March 10, 2013
Rev. Philip D.
Eberhart
As I began to read
and pray through the readings for this morning, I was arrested by the first
phrase in our Epistle reading:
From now on, we regard no one from a human point of view;
Someone might ask,
“What other point of view is there?” And
that is what I want to explore with you this morning.
We are about midway
through the season of Lent this Sunday.
Two weeks to Passion Sunday or Palm Sunday and three weeks to Easter.
We are engaged in a
look inward during this season, at our thoughts and our habits of mind and
body, at ‘things done and left undone in thought, word and deed.'
We are encouraged to
ask the hard questions of ourselves during this season; to do the examination
of our motives, our intentions – to allow the Word of God to do its work in us
“piercing to the distinction between thought and motive, desire and intention,
bone and marrow.”
God wants to do a
deep work in us and this season is our remembrance of that fact. But God is working that work of transformation
at all times and one of the areas that God wants to transform is the way we
“see.”
Jesus opened blind
eyes while here on this earth, but the ministry he pointed to in his job
description in Luke 4:18 from Isa 61
points to more than only physical blindness that Jesus was dealing with.
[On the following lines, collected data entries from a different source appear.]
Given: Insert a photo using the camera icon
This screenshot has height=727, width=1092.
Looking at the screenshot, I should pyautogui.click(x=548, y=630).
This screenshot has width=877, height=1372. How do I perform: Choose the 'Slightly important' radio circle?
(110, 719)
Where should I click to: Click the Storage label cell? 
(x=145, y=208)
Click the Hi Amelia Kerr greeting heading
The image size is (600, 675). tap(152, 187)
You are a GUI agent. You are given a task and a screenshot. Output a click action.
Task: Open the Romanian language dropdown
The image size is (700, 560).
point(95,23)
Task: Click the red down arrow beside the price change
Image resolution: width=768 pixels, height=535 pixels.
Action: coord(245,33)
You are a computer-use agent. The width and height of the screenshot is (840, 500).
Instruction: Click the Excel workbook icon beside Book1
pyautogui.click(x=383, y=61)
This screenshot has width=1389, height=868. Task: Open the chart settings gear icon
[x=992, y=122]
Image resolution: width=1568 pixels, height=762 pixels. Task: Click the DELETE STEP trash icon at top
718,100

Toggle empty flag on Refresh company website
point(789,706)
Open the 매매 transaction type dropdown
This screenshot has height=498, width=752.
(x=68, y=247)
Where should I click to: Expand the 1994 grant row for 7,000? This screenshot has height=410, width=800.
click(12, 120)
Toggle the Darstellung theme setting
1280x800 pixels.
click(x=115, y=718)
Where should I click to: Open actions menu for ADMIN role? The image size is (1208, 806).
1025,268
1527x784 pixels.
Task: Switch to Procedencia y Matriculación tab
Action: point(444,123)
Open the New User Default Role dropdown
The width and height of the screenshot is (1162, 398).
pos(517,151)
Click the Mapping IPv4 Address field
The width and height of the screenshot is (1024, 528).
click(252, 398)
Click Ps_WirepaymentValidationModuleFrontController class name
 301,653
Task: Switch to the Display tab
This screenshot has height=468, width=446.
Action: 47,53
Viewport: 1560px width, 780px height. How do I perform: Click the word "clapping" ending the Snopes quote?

Repeatedly Jesus speaks of both a physical
blindness and a hardness of heart in the same breath. Paul even conflates the two in his Apostolic
prayer for the church in Ephesus:
I pray that the eyes of your hearts may be opened.
I think it’s really
interesting that for Paul, the first evidence of his encounter with the living
Jesus, was actual physical blindness. A
kind of reversal of what many encountered when they met Jesus for the first
time! He had to sit in the darkness for
some time before Ananias came to baptize him and to pray for him for his
healing. Paul came face to face with his
own blindness when He met Jesus and received his sight back at the hands of the
living Jesus, moving through the Body of Christ.
It’s on that thought
I want to dwell for a bit this morning as we think about what Paul is talking
about here in this second Corinthian letter.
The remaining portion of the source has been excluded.